En entendant ça, ce dernier posa ses coudes sur sa table, et prit sa tête entre ses mains. C'était impossible. Il ne savait même pas qui c'était.
« Yuei accueille tout élève en capacité de pouvoir devenir un héros un jour, expliqua la professeure, pensant que le sujet serait clos par la suite.
— Mais vous avez fait une grossière erreur d'accueillir un élève qui peut potentiellement devenir un vilain, sensei.
Nouveau silence. La jeune femme cligna des yeux, puis reprit :
— Supposons que l'élève dont tu parles se trouve dans cette classe. Il ne le montrera pas, et puis, ses agissements nous alerteront immédiatement de ce qu'il...
— Le collège Natsuma à Tokyo, ça vous parle ?

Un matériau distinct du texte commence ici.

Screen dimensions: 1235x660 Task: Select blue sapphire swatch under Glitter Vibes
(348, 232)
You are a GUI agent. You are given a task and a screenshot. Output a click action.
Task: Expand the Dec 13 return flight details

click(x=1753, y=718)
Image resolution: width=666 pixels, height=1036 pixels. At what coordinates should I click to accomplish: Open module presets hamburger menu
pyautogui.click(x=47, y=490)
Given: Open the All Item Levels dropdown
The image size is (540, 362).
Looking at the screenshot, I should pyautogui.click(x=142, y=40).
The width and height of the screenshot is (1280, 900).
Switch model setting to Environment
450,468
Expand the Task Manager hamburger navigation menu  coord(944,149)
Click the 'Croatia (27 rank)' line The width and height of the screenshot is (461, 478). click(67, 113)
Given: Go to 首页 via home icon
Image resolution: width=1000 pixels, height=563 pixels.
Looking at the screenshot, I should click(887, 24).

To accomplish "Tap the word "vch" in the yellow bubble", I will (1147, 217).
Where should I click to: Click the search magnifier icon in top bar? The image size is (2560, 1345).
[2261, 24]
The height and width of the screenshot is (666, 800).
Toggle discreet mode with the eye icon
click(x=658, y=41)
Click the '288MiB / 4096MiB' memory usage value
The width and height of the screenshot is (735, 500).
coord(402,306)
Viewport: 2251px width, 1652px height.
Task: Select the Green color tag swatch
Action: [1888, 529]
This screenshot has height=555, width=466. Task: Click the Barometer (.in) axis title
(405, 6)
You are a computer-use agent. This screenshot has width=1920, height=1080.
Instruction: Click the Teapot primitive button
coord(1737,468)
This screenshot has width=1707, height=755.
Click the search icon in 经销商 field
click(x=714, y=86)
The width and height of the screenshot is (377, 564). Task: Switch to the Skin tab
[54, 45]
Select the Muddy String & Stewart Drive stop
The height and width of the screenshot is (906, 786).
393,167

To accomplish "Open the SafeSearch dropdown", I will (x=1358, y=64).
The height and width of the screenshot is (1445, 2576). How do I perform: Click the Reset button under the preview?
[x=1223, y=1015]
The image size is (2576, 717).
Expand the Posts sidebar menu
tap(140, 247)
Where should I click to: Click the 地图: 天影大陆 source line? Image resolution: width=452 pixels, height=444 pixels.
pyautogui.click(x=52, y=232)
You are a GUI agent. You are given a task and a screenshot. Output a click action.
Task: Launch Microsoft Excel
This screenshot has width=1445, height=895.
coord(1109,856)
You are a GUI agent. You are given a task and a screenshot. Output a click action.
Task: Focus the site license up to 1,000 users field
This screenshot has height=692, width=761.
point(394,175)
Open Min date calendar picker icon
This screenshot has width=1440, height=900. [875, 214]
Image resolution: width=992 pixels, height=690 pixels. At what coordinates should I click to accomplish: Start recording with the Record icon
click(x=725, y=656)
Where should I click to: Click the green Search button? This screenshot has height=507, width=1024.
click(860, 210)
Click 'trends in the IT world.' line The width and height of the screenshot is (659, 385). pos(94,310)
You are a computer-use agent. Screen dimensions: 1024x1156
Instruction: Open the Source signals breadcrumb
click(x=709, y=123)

Les élèves se mirent à chuchoter entre eux. Bien sûr qu'ils connaissaient ce collège, il est passé à la télévision lors de l'incident.
— Je viens de ce collège, et l'élève qui a causé cet incident était dans la même division que moi.
Yuji commençait à trembler. De la sueur coulait de son front, et sa respiration s'accélérait petit à petit. Il ne voulait pas en entendre plus. Il avait décidé de rayer cette partie de sa vie...
— Cet élève possède deux alters, l'un de télépathie, et l'autre plus dangereux. Vous savez ce qu'il nous a fait ?
Non... Il ne voulait pas...
— Avec son deuxième alter, il a rendu fou tout le collège. Certains sont même morts en tentant de fuir du bâtiment. Et moi ? J'ai encore un suivi psychologique à cause de ça.
Il voulait qu'il s'arrête... Qu'il se taise...
— Vous voulez savoir son nom, je suppose ? C'est Yuji Rikimur...
— Ça suffit !! »
Yuji venait de hurler ça sans s'en rendre compte. Tous les yeux bifurquèrent vers lui, le fixant avec surprise et mépris. Le brun releva lentement la tête, et sans même avoir le besoin de lire dans leur esprit, il comprit qu'ils avaient compris : c'était lui l'élève accusé de devenir un potentiel vilain.
***
Enfin rentré, Yuji ferma la porte mollement derrière lui. Son majordome favori, Romi, vint l'accueillir en s'inclinant, et lui demanda :
« Bienvenue chez vous, Yuji-sama. Comment s'est passé votre première journée de cours ?
— Une catastrophe, répondit ce dernier en se déchaussant.
— Ah bon ? Pourquoi donc ?
— Ils savent que je suis celui qui a plongé tout un collège entier dans la folie. Ils me prennent pour un vilain, me méprisent et n'osent même pas s'approcher de moi.
— Allons, ça se calmera dans les semaines à venir. Venez prendre un croissant, c'est moi qui les ai confectionné.
— Merci Romi-kun, mais j'ai besoin d'être seul pour le moment.
— Si vous voulez parler, je suis là, n'hésitez pas. »
Yuji acquiesça puis monta dans sa chambre. Il s'assit à son bureau en soupirant, et passa ses mains dans ses cheveux, les ébouriffant au passage.
Ce garçon avait étudié au collège Natsuma. Il savait qui il était. Et il n'avait pas hésité à le dénoncer à tous.
D'un côté, Yuji le comprenait ; il était le traumatisme de presque deux cents personnes. Donc, la réaction de ce garçon était totalement normale.
Mais le fait est qu'il l'avait dénoncé aussi facilement et méchamment.
Dans tous les cas, Yuji Rikimura ne pouvait plus fuir son passé, qu'il devrait le subir désormais tous les jours pendant trois ans.